(Stored items)
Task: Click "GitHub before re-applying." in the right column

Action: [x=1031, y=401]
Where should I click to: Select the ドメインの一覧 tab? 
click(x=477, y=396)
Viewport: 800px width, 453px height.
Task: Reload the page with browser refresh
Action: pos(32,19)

◆ Directions for this task
The response has to match the data exactly, line for line.

◆ Response for this exercise
Task: Click "GitHub before re-applying." in the right column

Action: [x=1031, y=401]
Where should I click to: Select the ドメインの一覧 tab? 
click(x=477, y=396)
Viewport: 800px width, 453px height.
Task: Reload the page with browser refresh
Action: pos(32,19)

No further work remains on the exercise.